[Records in a dataset]
• • •
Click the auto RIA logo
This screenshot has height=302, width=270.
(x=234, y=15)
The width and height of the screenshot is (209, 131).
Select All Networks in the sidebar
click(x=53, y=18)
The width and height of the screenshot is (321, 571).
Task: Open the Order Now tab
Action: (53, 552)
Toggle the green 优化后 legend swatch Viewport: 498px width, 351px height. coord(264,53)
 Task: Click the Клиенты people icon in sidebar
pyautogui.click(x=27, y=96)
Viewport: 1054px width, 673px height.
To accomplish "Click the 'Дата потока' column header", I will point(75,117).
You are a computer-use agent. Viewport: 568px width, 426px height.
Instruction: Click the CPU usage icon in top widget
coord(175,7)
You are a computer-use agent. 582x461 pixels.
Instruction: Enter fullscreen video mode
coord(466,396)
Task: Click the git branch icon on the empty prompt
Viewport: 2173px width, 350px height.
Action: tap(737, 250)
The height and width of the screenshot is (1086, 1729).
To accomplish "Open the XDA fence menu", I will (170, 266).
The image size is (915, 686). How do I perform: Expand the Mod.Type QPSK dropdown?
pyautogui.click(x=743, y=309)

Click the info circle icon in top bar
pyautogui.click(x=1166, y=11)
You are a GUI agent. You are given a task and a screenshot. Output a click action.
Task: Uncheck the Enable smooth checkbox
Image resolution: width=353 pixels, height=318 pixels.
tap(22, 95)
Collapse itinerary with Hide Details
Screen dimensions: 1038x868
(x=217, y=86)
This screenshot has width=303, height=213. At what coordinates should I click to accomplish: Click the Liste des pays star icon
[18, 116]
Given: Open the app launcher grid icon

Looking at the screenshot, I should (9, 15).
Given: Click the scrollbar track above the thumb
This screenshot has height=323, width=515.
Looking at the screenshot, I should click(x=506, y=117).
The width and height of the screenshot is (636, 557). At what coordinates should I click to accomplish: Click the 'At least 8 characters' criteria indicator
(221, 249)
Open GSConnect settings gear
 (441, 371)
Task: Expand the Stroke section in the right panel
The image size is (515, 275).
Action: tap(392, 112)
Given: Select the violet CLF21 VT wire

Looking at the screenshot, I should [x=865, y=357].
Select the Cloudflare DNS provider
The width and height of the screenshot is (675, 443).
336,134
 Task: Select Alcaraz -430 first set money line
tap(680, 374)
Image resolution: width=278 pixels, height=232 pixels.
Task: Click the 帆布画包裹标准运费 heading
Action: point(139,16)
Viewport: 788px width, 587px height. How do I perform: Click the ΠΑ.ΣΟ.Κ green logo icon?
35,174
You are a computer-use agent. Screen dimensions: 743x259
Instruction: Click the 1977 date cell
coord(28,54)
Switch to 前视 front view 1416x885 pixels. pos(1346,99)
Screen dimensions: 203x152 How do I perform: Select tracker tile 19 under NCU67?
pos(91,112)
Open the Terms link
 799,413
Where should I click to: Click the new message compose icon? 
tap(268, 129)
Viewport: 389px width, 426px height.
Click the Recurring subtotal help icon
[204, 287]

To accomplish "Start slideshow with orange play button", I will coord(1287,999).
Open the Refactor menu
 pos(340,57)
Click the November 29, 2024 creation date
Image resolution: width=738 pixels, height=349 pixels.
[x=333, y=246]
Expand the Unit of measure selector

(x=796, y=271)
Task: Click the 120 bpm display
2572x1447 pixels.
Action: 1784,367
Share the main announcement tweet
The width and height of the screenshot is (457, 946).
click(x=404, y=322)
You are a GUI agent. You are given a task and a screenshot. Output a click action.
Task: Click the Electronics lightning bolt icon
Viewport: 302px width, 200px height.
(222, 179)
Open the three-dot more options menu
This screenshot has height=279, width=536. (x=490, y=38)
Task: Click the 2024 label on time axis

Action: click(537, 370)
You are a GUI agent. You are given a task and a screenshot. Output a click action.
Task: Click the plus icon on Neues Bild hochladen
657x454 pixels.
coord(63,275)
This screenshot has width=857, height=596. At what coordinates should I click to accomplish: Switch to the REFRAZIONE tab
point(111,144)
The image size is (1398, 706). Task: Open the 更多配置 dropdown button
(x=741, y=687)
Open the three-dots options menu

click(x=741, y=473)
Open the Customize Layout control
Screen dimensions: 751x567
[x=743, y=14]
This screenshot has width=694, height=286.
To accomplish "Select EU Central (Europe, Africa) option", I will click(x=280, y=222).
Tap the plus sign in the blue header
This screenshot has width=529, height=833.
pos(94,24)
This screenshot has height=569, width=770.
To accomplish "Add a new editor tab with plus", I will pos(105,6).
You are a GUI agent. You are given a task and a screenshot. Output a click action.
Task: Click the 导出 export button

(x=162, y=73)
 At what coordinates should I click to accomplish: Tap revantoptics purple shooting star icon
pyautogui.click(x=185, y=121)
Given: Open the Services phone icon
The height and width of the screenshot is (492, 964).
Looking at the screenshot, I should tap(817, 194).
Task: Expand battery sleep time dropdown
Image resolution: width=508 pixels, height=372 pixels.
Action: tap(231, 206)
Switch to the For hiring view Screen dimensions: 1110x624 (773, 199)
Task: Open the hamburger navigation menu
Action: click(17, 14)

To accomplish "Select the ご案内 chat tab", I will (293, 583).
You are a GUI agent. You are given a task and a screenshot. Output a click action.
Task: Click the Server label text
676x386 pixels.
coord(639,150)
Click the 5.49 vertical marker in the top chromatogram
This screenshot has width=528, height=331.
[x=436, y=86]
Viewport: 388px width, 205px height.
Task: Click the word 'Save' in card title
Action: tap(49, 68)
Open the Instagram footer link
• • •
WHAT THE EXERCISE ASKS: Reproduce the listing with every occurrence of "Instruction" replaced by "Goal", keeping all other text unchanged.

RESPONSE TO THE TASK:
Click the auto RIA logo
This screenshot has height=302, width=270.
(x=234, y=15)
The width and height of the screenshot is (209, 131).
Select All Networks in the sidebar
click(x=53, y=18)
The width and height of the screenshot is (321, 571).
Task: Open the Order Now tab
Action: (53, 552)
Toggle the green 优化后 legend swatch Viewport: 498px width, 351px height. coord(264,53)
 Task: Click the Клиенты people icon in sidebar
pyautogui.click(x=27, y=96)
Viewport: 1054px width, 673px height.
To accomplish "Click the 'Дата потока' column header", I will point(75,117).
You are a computer-use agent. Viewport: 568px width, 426px height.
Goal: Click the CPU usage icon in top widget
coord(175,7)
You are a computer-use agent. 582x461 pixels.
Goal: Enter fullscreen video mode
coord(466,396)
Task: Click the git branch icon on the empty prompt
Viewport: 2173px width, 350px height.
Action: tap(737, 250)
The height and width of the screenshot is (1086, 1729).
To accomplish "Open the XDA fence menu", I will (170, 266).
The image size is (915, 686). How do I perform: Expand the Mod.Type QPSK dropdown?
pyautogui.click(x=743, y=309)

Click the info circle icon in top bar
pyautogui.click(x=1166, y=11)
You are a GUI agent. You are given a task and a screenshot. Output a click action.
Task: Uncheck the Enable smooth checkbox
Image resolution: width=353 pixels, height=318 pixels.
tap(22, 95)
Collapse itinerary with Hide Details
Screen dimensions: 1038x868
(x=217, y=86)
This screenshot has width=303, height=213. At what coordinates should I click to accomplish: Click the Liste des pays star icon
[18, 116]
Given: Open the app launcher grid icon

Looking at the screenshot, I should (9, 15).
Given: Click the scrollbar track above the thumb
This screenshot has height=323, width=515.
Looking at the screenshot, I should click(x=506, y=117).
The width and height of the screenshot is (636, 557). At what coordinates should I click to accomplish: Click the 'At least 8 characters' criteria indicator
(221, 249)
Open GSConnect settings gear
 (441, 371)
Task: Expand the Stroke section in the right panel
The image size is (515, 275).
Action: tap(392, 112)
Given: Select the violet CLF21 VT wire

Looking at the screenshot, I should [x=865, y=357].
Select the Cloudflare DNS provider
The width and height of the screenshot is (675, 443).
336,134
 Task: Select Alcaraz -430 first set money line
tap(680, 374)
Image resolution: width=278 pixels, height=232 pixels.
Task: Click the 帆布画包裹标准运费 heading
Action: point(139,16)
Viewport: 788px width, 587px height. How do I perform: Click the ΠΑ.ΣΟ.Κ green logo icon?
35,174
You are a computer-use agent. Screen dimensions: 743x259
Goal: Click the 1977 date cell
coord(28,54)
Switch to 前视 front view 1416x885 pixels. pos(1346,99)
Screen dimensions: 203x152 How do I perform: Select tracker tile 19 under NCU67?
pos(91,112)
Open the Terms link
 799,413
Where should I click to: Click the new message compose icon? 
tap(268, 129)
Viewport: 389px width, 426px height.
Click the Recurring subtotal help icon
[204, 287]

To accomplish "Start slideshow with orange play button", I will coord(1287,999).
Open the Refactor menu
 pos(340,57)
Click the November 29, 2024 creation date
Image resolution: width=738 pixels, height=349 pixels.
[x=333, y=246]
Expand the Unit of measure selector

(x=796, y=271)
Task: Click the 120 bpm display
2572x1447 pixels.
Action: 1784,367
Share the main announcement tweet
The width and height of the screenshot is (457, 946).
click(x=404, y=322)
You are a GUI agent. You are given a task and a screenshot. Output a click action.
Task: Click the Electronics lightning bolt icon
Viewport: 302px width, 200px height.
(222, 179)
Open the three-dot more options menu
This screenshot has height=279, width=536. (x=490, y=38)
Task: Click the 2024 label on time axis

Action: click(537, 370)
You are a GUI agent. You are given a task and a screenshot. Output a click action.
Task: Click the plus icon on Neues Bild hochladen
657x454 pixels.
coord(63,275)
This screenshot has width=857, height=596. At what coordinates should I click to accomplish: Switch to the REFRAZIONE tab
point(111,144)
The image size is (1398, 706). Task: Open the 更多配置 dropdown button
(x=741, y=687)
Open the three-dots options menu

click(x=741, y=473)
Open the Customize Layout control
Screen dimensions: 751x567
[x=743, y=14]
This screenshot has width=694, height=286.
To accomplish "Select EU Central (Europe, Africa) option", I will click(x=280, y=222).
Tap the plus sign in the blue header
This screenshot has width=529, height=833.
pos(94,24)
This screenshot has height=569, width=770.
To accomplish "Add a new editor tab with plus", I will pos(105,6).
You are a GUI agent. You are given a task and a screenshot. Output a click action.
Task: Click the 导出 export button

(x=162, y=73)
 At what coordinates should I click to accomplish: Tap revantoptics purple shooting star icon
pyautogui.click(x=185, y=121)
Given: Open the Services phone icon
The height and width of the screenshot is (492, 964).
Looking at the screenshot, I should tap(817, 194).
Task: Expand battery sleep time dropdown
Image resolution: width=508 pixels, height=372 pixels.
Action: tap(231, 206)
Switch to the For hiring view Screen dimensions: 1110x624 (773, 199)
Task: Open the hamburger navigation menu
Action: click(17, 14)

To accomplish "Select the ご案内 chat tab", I will (293, 583).
You are a GUI agent. You are given a task and a screenshot. Output a click action.
Task: Click the Server label text
676x386 pixels.
coord(639,150)
Click the 5.49 vertical marker in the top chromatogram
This screenshot has width=528, height=331.
[x=436, y=86]
Viewport: 388px width, 205px height.
Task: Click the word 'Save' in card title
Action: tap(49, 68)
Open the Instagram footer link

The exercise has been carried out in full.